> What is expected: In the data below, one line contains "Task: Click the 防盗设置 flag icon in sidebar" and a later one contains "Click the Alarm". Print both, with every line between them, exactly and alone.

> Material to process:
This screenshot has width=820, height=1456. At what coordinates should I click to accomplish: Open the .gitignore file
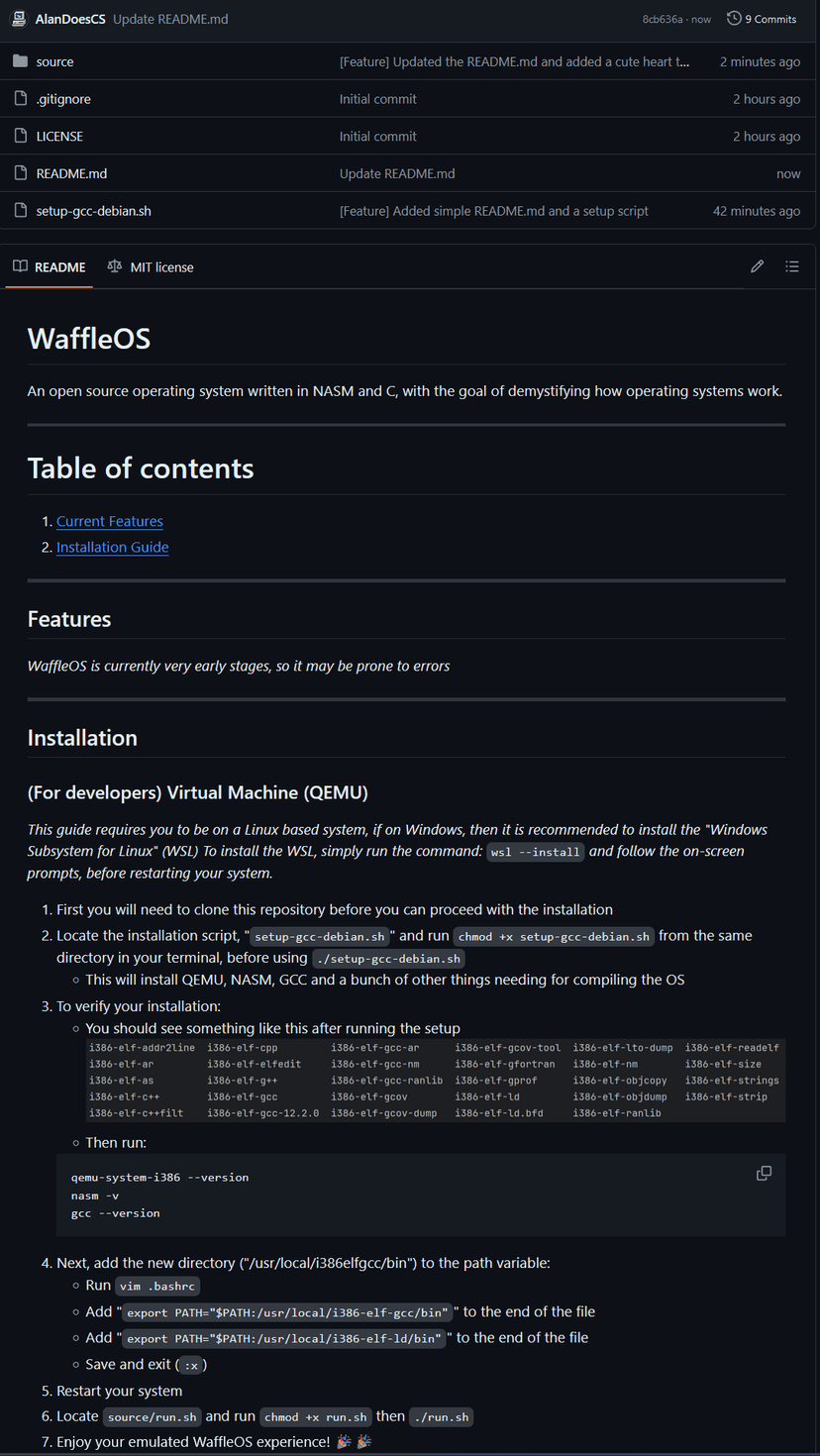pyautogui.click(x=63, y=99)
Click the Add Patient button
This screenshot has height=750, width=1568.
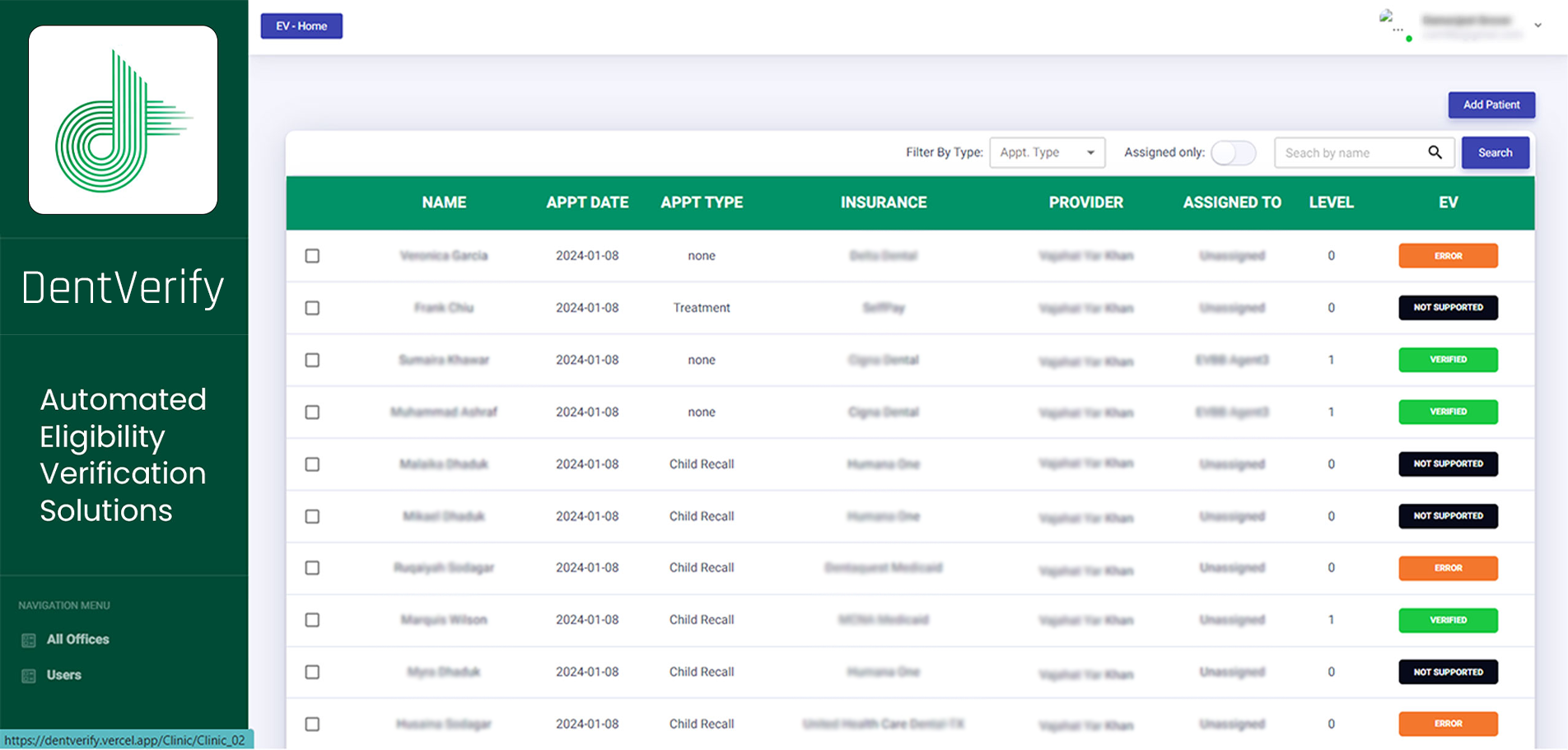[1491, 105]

...

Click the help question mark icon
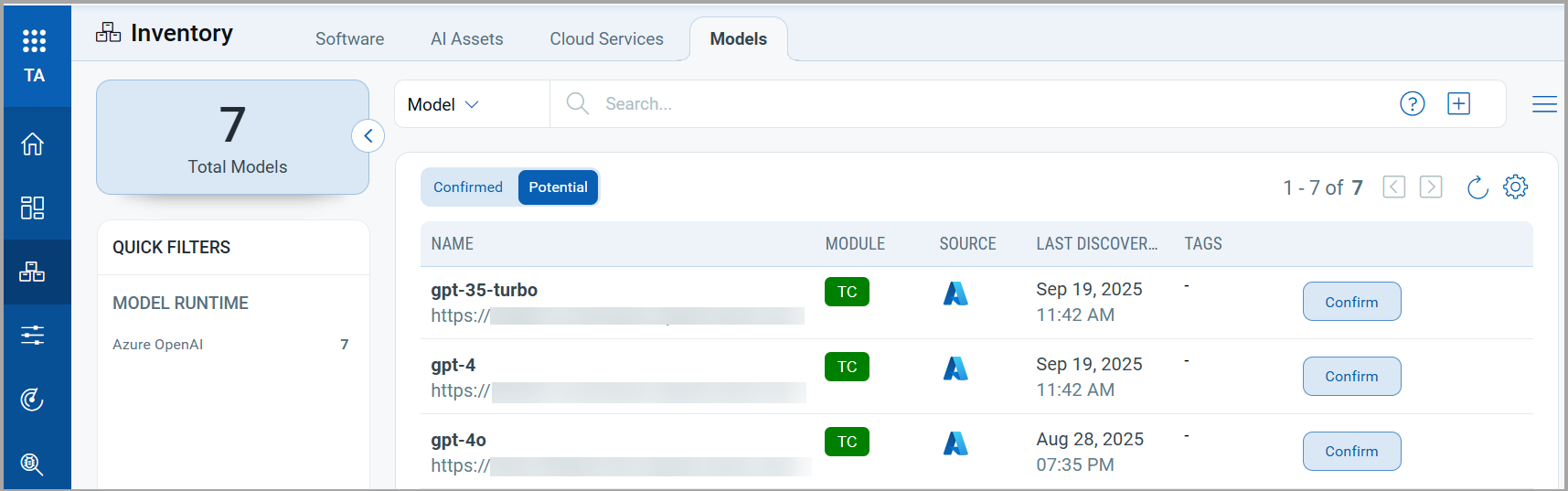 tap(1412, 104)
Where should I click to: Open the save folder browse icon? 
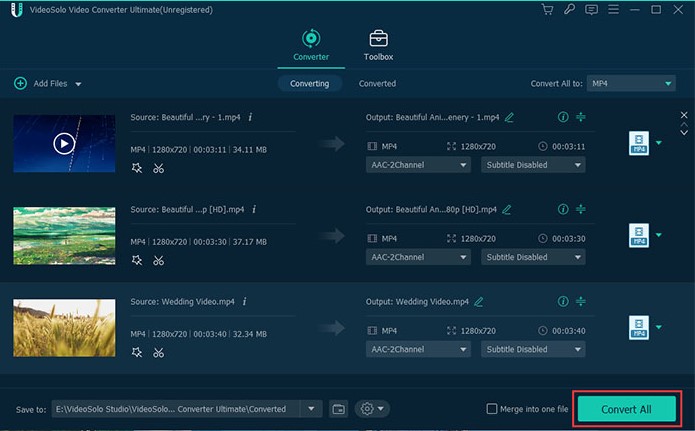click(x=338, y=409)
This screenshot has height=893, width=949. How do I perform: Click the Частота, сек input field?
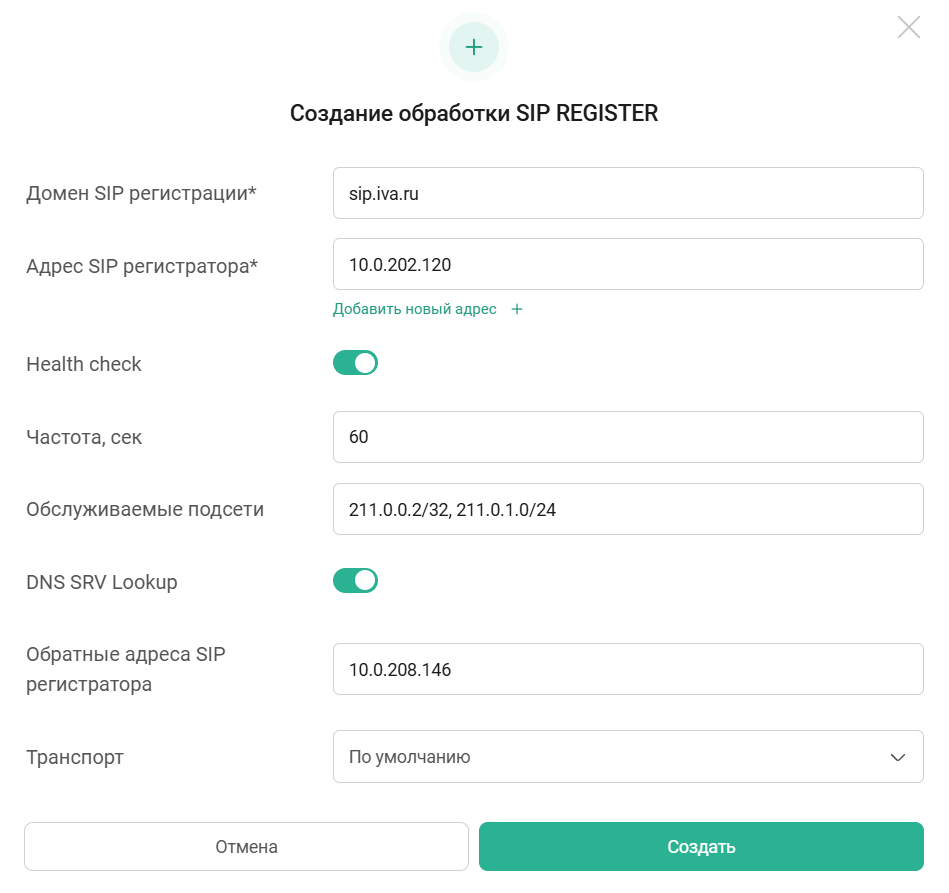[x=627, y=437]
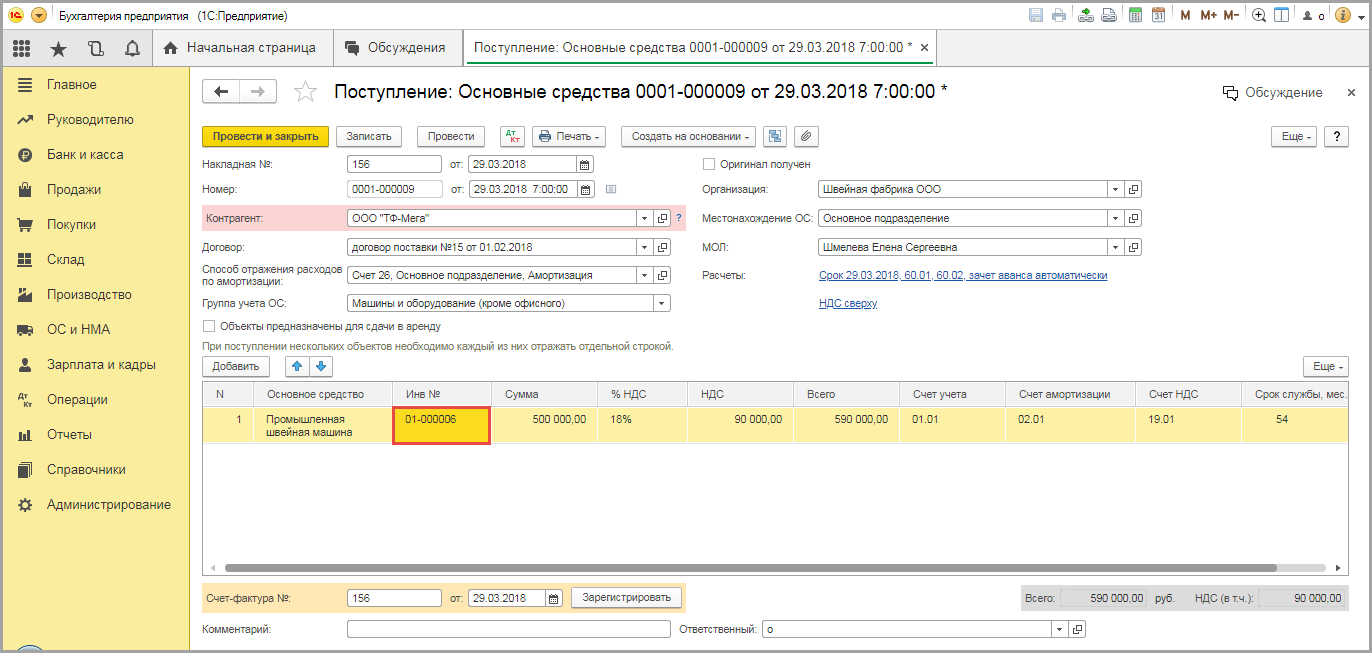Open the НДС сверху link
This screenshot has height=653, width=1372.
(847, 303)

* * *

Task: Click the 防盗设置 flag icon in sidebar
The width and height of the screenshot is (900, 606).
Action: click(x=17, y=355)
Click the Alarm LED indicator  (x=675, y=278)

> Written solution:
Task: Click the 防盗设置 flag icon in sidebar
The width and height of the screenshot is (900, 606).
Action: click(x=17, y=355)
Click the Alarm LED indicator  (x=675, y=278)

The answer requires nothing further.